Objective -> Put every line of the material below into a JSON list of strings, with one string per line and blank lines left out.

Data extract ->

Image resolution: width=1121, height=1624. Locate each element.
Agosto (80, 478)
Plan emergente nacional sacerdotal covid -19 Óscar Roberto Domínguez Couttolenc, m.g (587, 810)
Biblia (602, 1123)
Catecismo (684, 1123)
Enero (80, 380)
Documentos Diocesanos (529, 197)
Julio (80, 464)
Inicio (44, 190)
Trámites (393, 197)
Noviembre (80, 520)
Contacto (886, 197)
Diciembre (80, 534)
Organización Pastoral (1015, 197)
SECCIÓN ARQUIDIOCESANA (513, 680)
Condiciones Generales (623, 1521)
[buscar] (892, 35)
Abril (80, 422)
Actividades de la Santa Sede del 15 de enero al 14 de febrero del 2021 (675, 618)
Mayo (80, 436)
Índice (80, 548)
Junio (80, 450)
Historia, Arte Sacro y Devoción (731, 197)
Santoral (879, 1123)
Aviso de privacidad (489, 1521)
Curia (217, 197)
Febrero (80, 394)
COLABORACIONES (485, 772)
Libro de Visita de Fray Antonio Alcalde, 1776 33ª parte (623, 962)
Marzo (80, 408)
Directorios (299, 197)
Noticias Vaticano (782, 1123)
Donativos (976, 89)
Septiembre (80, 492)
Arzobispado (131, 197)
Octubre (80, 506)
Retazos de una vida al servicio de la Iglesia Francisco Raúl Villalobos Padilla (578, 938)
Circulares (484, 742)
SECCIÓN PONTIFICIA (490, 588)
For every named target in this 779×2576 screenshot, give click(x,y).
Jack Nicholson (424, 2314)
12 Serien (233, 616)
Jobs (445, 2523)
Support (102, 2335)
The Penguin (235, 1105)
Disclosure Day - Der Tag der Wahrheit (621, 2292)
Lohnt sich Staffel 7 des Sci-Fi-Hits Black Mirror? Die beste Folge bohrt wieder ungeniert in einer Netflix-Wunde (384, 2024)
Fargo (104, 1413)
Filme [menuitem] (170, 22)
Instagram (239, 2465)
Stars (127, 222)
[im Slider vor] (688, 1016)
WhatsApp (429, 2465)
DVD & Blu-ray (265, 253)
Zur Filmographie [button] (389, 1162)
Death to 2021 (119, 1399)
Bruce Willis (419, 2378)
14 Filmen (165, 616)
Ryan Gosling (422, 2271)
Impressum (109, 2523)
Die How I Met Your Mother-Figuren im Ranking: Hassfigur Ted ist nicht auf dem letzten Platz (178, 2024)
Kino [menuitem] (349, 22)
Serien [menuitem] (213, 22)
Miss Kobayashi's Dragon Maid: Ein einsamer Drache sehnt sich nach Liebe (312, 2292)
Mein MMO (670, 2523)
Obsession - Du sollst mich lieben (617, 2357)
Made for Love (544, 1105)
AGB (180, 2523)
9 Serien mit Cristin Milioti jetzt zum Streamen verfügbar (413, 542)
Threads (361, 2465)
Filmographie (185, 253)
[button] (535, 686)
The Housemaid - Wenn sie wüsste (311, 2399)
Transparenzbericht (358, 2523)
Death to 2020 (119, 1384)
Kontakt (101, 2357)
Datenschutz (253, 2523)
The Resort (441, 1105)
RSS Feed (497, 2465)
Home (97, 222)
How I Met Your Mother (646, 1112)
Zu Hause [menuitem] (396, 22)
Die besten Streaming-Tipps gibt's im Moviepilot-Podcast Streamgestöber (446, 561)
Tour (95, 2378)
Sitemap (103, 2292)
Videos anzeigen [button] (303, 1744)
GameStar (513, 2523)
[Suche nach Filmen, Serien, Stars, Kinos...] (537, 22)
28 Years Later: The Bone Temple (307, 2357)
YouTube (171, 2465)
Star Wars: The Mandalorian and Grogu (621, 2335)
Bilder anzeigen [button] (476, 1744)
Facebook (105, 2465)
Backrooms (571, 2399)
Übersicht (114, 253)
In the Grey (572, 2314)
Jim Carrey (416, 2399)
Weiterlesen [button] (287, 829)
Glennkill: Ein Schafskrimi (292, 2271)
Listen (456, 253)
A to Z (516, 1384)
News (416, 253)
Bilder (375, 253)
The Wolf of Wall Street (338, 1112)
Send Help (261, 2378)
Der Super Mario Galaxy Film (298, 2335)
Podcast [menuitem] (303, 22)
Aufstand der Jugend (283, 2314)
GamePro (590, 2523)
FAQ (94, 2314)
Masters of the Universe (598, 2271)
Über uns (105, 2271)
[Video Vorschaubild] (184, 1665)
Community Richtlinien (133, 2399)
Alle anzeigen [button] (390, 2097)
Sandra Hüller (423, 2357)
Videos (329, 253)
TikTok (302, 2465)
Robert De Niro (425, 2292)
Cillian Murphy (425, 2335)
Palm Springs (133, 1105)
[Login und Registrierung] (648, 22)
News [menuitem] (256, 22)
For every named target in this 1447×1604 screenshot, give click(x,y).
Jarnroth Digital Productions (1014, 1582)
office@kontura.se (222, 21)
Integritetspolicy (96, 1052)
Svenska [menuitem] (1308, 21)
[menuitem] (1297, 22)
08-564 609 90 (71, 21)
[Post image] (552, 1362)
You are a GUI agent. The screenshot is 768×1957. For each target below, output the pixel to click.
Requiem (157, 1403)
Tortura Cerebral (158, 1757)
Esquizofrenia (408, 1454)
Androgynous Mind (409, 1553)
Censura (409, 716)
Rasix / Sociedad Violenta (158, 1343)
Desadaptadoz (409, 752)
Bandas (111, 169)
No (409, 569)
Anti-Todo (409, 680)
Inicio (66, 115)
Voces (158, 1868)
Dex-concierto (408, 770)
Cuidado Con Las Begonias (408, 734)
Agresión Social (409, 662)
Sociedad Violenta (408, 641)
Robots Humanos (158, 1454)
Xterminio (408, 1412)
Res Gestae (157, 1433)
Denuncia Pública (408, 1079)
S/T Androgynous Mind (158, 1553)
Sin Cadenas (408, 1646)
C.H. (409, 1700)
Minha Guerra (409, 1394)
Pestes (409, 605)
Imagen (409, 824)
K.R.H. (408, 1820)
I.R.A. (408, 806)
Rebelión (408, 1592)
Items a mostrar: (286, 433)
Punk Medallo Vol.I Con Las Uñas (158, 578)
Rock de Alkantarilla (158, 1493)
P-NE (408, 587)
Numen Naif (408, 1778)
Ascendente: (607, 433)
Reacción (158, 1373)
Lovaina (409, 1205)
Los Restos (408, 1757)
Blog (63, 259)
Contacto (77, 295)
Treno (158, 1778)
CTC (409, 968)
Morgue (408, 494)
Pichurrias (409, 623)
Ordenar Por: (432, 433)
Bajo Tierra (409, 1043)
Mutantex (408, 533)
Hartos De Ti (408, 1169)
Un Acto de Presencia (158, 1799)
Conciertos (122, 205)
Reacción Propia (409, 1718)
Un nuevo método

Response to this task ->
[
  "Image resolution: width=1121, height=1624. Locate each element.",
  "Agosto (80, 478)",
  "Plan emergente nacional sacerdotal covid -19 Óscar Roberto Domínguez Couttolenc, m.g (587, 810)",
  "Biblia (602, 1123)",
  "Catecismo (684, 1123)",
  "Enero (80, 380)",
  "Documentos Diocesanos (529, 197)",
  "Julio (80, 464)",
  "Inicio (44, 190)",
  "Trámites (393, 197)",
  "Noviembre (80, 520)",
  "Contacto (886, 197)",
  "Diciembre (80, 534)",
  "Organización Pastoral (1015, 197)",
  "SECCIÓN ARQUIDIOCESANA (513, 680)",
  "Condiciones Generales (623, 1521)",
  "[buscar] (892, 35)",
  "Abril (80, 422)",
  "Actividades de la Santa Sede del 15 de enero al 14 de febrero del 2021 (675, 618)",
  "Mayo (80, 436)",
  "Índice (80, 548)",
  "Junio (80, 450)",
  "Historia, Arte Sacro y Devoción (731, 197)",
  "Santoral (879, 1123)",
  "Aviso de privacidad (489, 1521)",
  "Curia (217, 197)",
  "Febrero (80, 394)",
  "COLABORACIONES (485, 772)",
  "Libro de Visita de Fray Antonio Alcalde, 1776 33ª parte (623, 962)",
  "Marzo (80, 408)",
  "Directorios (299, 197)",
  "Noticias Vaticano (782, 1123)",
  "Donativos (976, 89)",
  "Septiembre (80, 492)",
  "Arzobispado (131, 197)",
  "Octubre (80, 506)",
  "Retazos de una vida al servicio de la Iglesia Francisco Raúl Villalobos Padilla (578, 938)",
  "Circulares (484, 742)",
  "SECCIÓN PONTIFICIA (490, 588)",
  "For every named target in this 779×2576 screenshot, give click(x,y).",
  "Jack Nicholson (424, 2314)",
  "12 Serien (233, 616)",
  "Jobs (445, 2523)",
  "Support (102, 2335)",
  "The Penguin (235, 1105)",
  "Disclosure Day - Der Tag der Wahrheit (621, 2292)",
  "Lohnt sich Staffel 7 des Sci-Fi-Hits Black Mirror? Die beste Folge bohrt wieder ungeniert in einer Netflix-Wunde (384, 2024)",
  "Fargo (104, 1413)",
  "Filme [menuitem] (170, 22)",
  "Instagram (239, 2465)",
  "Stars (127, 222)",
  "[im Slider vor] (688, 1016)",
  "WhatsApp (429, 2465)",
  "DVD & Blu-ray (265, 253)",
  "Zur Filmographie [button] (389, 1162)",
  "Death to 2021 (119, 1399)",
  "Bruce Willis (419, 2378)",
  "14 Filmen (165, 616)",
  "Ryan Gosling (422, 2271)",
  "Impressum (109, 2523)",
  "Die How I Met Your Mother-Figuren im Ranking: Hassfigur Ted ist nicht auf dem letzten Platz (178, 2024)",
  "Kino [menuitem] (349, 22)",
  "Serien [menuitem] (213, 22)",
  "Miss Kobayashi's Dragon Maid: Ein einsamer Drache sehnt sich nach Liebe (312, 2292)",
  "Mein MMO (670, 2523)",
  "Obsession - Du sollst mich lieben (617, 2357)",
  "Made for Love (544, 1105)",
  "AGB (180, 2523)",
  "9 Serien mit Cristin Milioti jetzt zum Streamen verfügbar (413, 542)",
  "Threads (361, 2465)",
  "Filmographie (185, 253)",
  "[button] (535, 686)",
  "The Housemaid - Wenn sie wüsste (311, 2399)",
  "Transparenzbericht (358, 2523)",
  "Death to 2020 (119, 1384)",
  "Kontakt (101, 2357)",
  "Datenschutz (253, 2523)",
  "The Resort (441, 1105)",
  "RSS Feed (497, 2465)",
  "Home (97, 222)",
  "How I Met Your Mother (646, 1112)",
  "Zu Hause [menuitem] (396, 22)",
  "Die besten Streaming-Tipps gibt's im Moviepilot-Podcast Streamgestöber (446, 561)",
  "Tour (95, 2378)",
  "Sitemap (103, 2292)",
  "Videos anzeigen [button] (303, 1744)",
  "GameStar (513, 2523)",
  "[Suche nach Filmen, Serien, Stars, Kinos...] (537, 22)",
  "28 Years Later: The Bone Temple (307, 2357)",
  "YouTube (171, 2465)",
  "Star Wars: The Mandalorian and Grogu (621, 2335)",
  "Bilder anzeigen [button] (476, 1744)",
  "Facebook (105, 2465)",
  "Backrooms (571, 2399)",
  "Übersicht (114, 253)",
  "In the Grey (572, 2314)",
  "Jim Carrey (416, 2399)",
  "Weiterlesen [button] (287, 829)",
  "Glennkill: Ein Schafskrimi (292, 2271)",
  "Listen (456, 253)",
  "A to Z (516, 1384)",
  "News (416, 253)",
  "Bilder (375, 253)",
  "The Wolf of Wall Street (338, 1112)",
  "Send Help (261, 2378)",
  "Der Super Mario Galaxy Film (298, 2335)",
  "Podcast [menuitem] (303, 22)",
  "Aufstand der Jugend (283, 2314)",
  "GamePro (590, 2523)",
  "FAQ (94, 2314)",
  "Masters of the Universe (598, 2271)",
  "Über uns (105, 2271)",
  "[Video Vorschaubild] (184, 1665)",
  "Community Richtlinien (133, 2399)",
  "Alle anzeigen [button] (390, 2097)",
  "Sandra Hüller (423, 2357)",
  "Videos (329, 253)",
  "TikTok (302, 2465)",
  "Robert De Niro (425, 2292)",
  "Cillian Murphy (425, 2335)",
  "Palm Springs (133, 1105)",
  "[Login und Registrierung] (648, 22)",
  "News [menuitem] (256, 22)",
  "For every named target in this 1447×1604 screenshot, give click(x,y).",
  "Jarnroth Digital Productions (1014, 1582)",
  "office@kontura.se (222, 21)",
  "Integritetspolicy (96, 1052)",
  "Svenska [menuitem] (1308, 21)",
  "[menuitem] (1297, 22)",
  "08-564 609 90 (71, 21)",
  "[Post image] (552, 1362)",
  "You are a GUI agent. The screenshot is 768×1957. For each target below, output the pixel to click.",
  "Requiem (157, 1403)",
  "Tortura Cerebral (158, 1757)",
  "Esquizofrenia (408, 1454)",
  "Androgynous Mind (409, 1553)",
  "Censura (409, 716)",
  "Rasix / Sociedad Violenta (158, 1343)",
  "Desadaptadoz (409, 752)",
  "Bandas (111, 169)",
  "No (409, 569)",
  "Anti-Todo (409, 680)",
  "Inicio (66, 115)",
  "Voces (158, 1868)",
  "Dex-concierto (408, 770)",
  "Cuidado Con Las Begonias (408, 734)",
  "Agresión Social (409, 662)",
  "Sociedad Violenta (408, 641)",
  "Robots Humanos (158, 1454)",
  "Xterminio (408, 1412)",
  "Res Gestae (157, 1433)",
  "Denuncia Pública (408, 1079)",
  "S/T Androgynous Mind (158, 1553)",
  "Sin Cadenas (408, 1646)",
  "C.H. (409, 1700)",
  "Minha Guerra (409, 1394)",
  "Pestes (409, 605)",
  "Imagen (409, 824)",
  "K.R.H. (408, 1820)",
  "I.R.A. (408, 806)",
  "Rebelión (408, 1592)",
  "Items a mostrar: (286, 433)",
  "Punk Medallo Vol.I Con Las Uñas (158, 578)",
  "Rock de Alkantarilla (158, 1493)",
  "P-NE (408, 587)",
  "Numen Naif (408, 1778)",
  "Ascendente: (607, 433)",
  "Reacción (158, 1373)",
  "Lovaina (409, 1205)",
  "Los Restos (408, 1757)",
  "Blog (63, 259)",
  "Contacto (77, 295)",
  "Treno (158, 1778)",
  "CTC (409, 968)",
  "Morgue (408, 494)",
  "Pichurrias (409, 623)",
  "Ordenar Por: (432, 433)",
  "Bajo Tierra (409, 1043)",
  "Mutantex (408, 533)",
  "Hartos De Ti (408, 1169)",
  "Un Acto de Presencia (158, 1799)",
  "Conciertos (122, 205)",
  "Reacción Propia (409, 1718)",
  "Un nuevo método"
]